Gare à toi ! Pourtant, il est « compté sur eux ». Mais sa maman est une Mauresque, blanche comme neige. Yaweylou, c’est donc pas un hartani. Eywe « guetlak » (je te dis), l’autre, pourquoi il est nommé ? C’est un Soninké, non ? N’est ce pas que son cousin qui était là-bas est allé à la retraite ? Et l’autre, comment il a été nommé ?
Il paraît qu’il connait une femme qui connaît un homme qui connaît un homosexuel chez qui se retrouvent le ministre X et le directeur général Y, pour boire le thé. Et puis, qu’est-ce que tu as contre lui ? Il est gentil. Tu sais que c’est mon parent par sa mère. Nous sommes ses oncles. Hagalah (A bon?) ? Wallahi ! D’ailleurs, j’irais le voir pour qu’il me prenne quelqu’un avec lui. C’est une chèvre dans un grand désert.
Pour toi. Pour ton frère et pour le loup. L’essentiel que chaque ministère ait son secrétaire général. Un professeur d’arabe aux Affaires économiques. Un journaliste retraité à l’Éducation. Un philosophe à la Défense. Un comptable aux Affaires islamiques. Un agent de tourisme aux Affaires étrangères.

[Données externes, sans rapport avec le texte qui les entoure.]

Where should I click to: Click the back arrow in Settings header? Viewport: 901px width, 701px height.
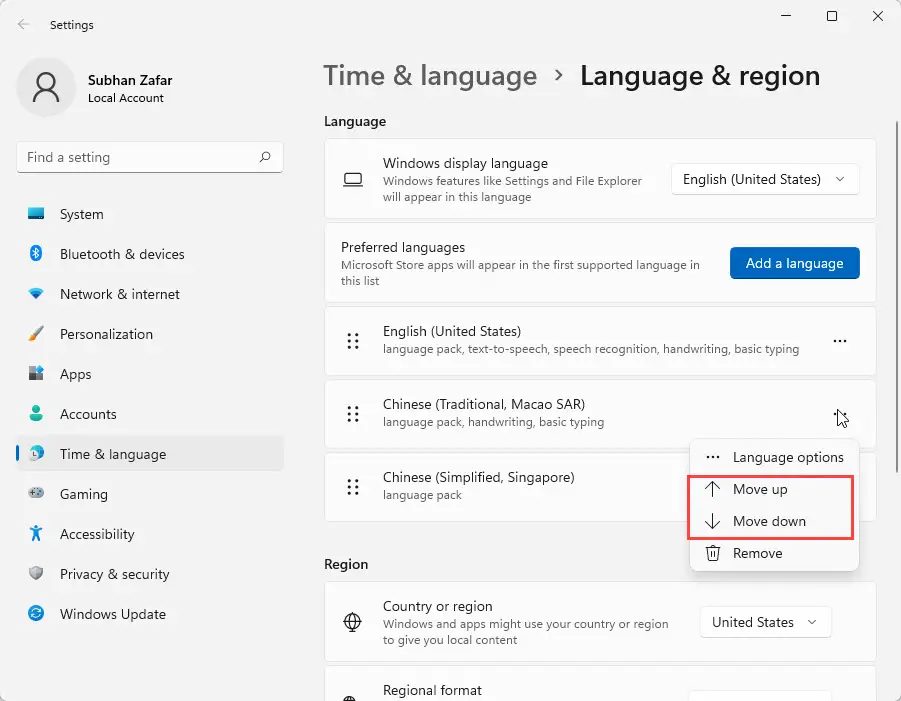23,24
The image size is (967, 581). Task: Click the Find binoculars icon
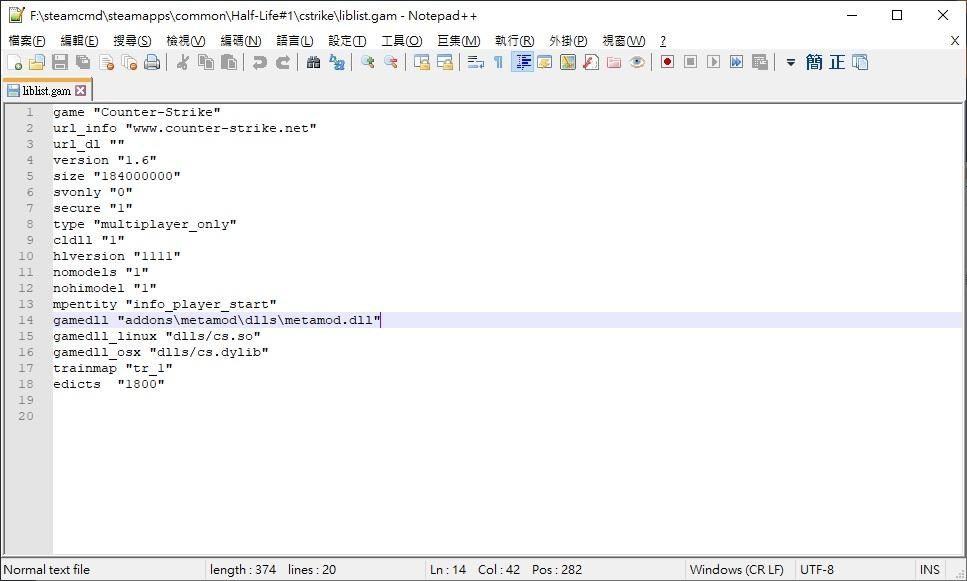coord(313,62)
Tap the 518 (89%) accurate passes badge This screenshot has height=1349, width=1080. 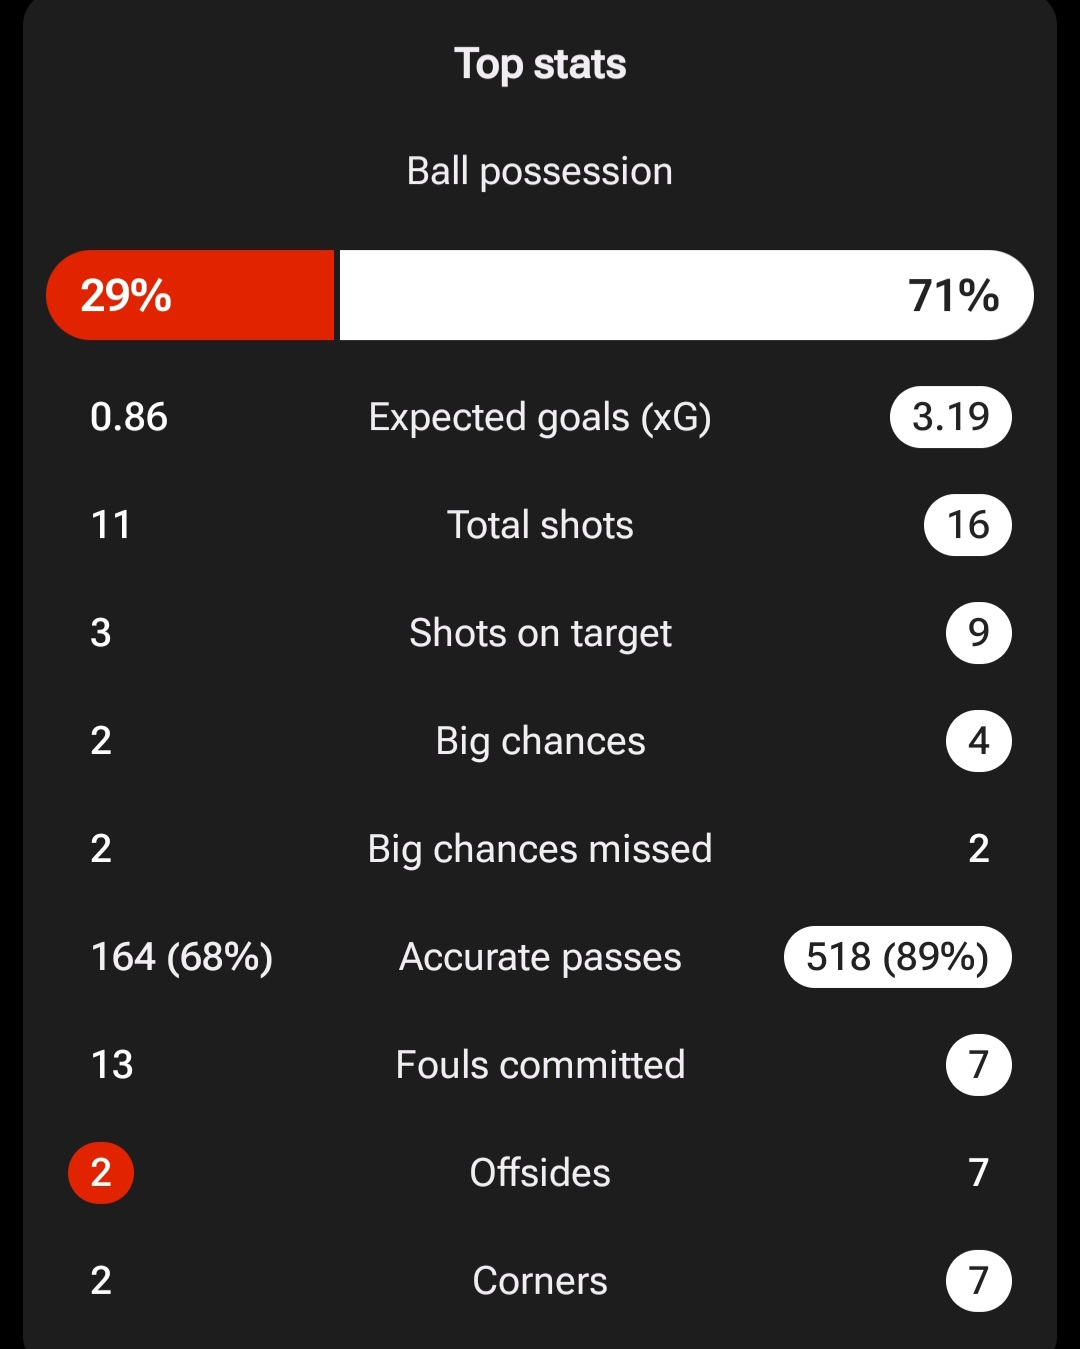(898, 957)
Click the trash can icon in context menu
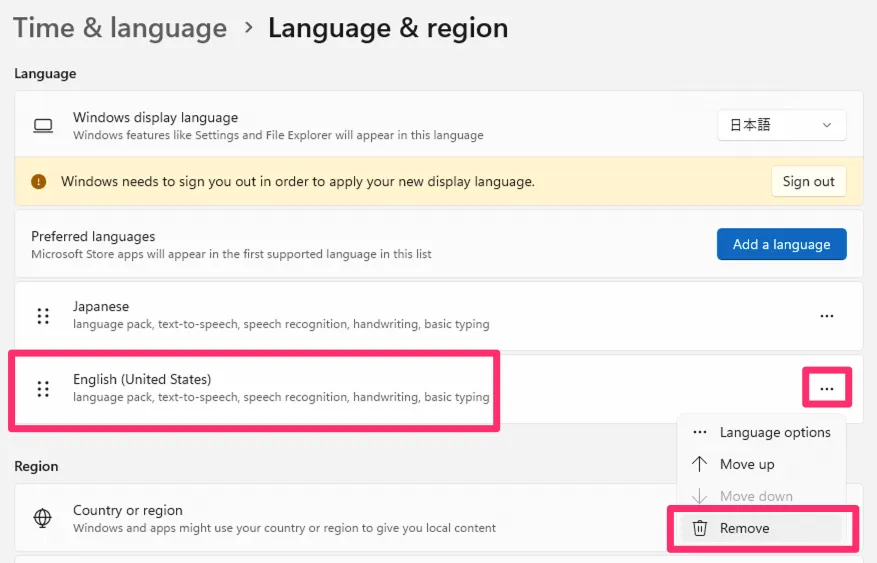This screenshot has width=877, height=563. 700,528
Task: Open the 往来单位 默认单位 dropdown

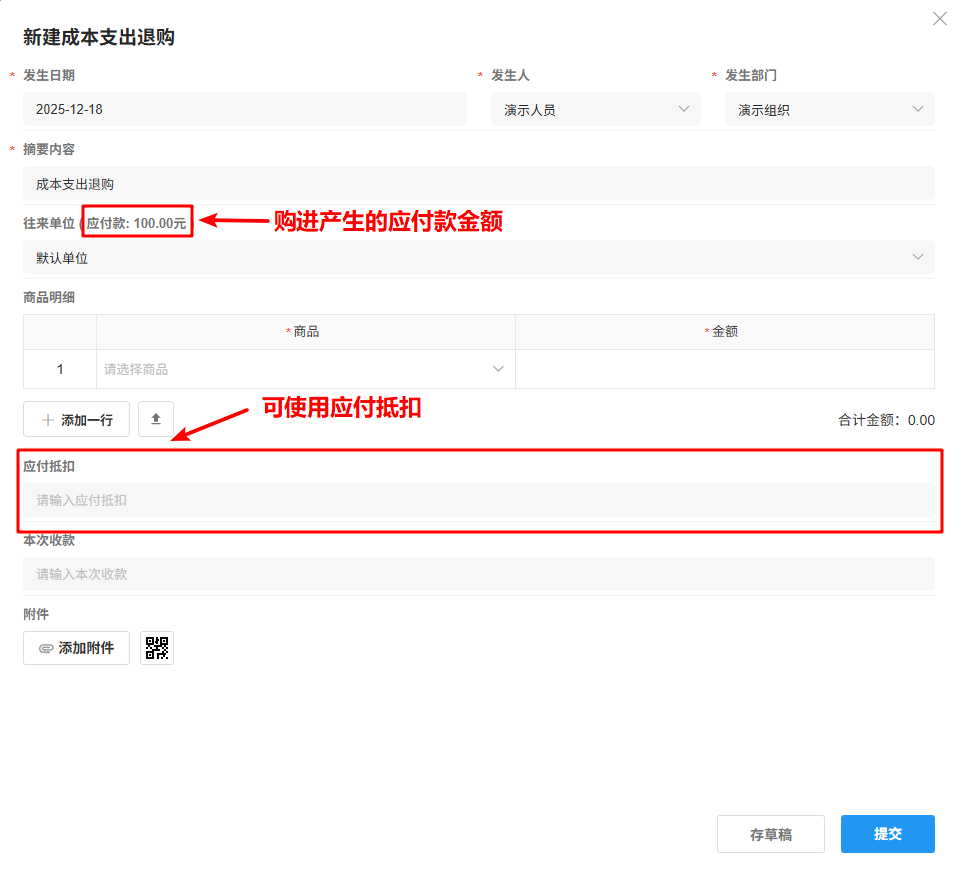Action: click(x=478, y=258)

Un diplômé des pêches à l’Intérieur. L’essentiel, c’est la forme, pas le fond. Autrefois, c’était que les hommes soient des malles fermées. Maintenant, ce sont les hommes et les femmes qui sont des malles hermétiquement fermées. Impossible de savoir ce qu’il y a dedans. Le dedans ne compte pas. Seul le dehors et, parfois, le derrière comptent. Salut.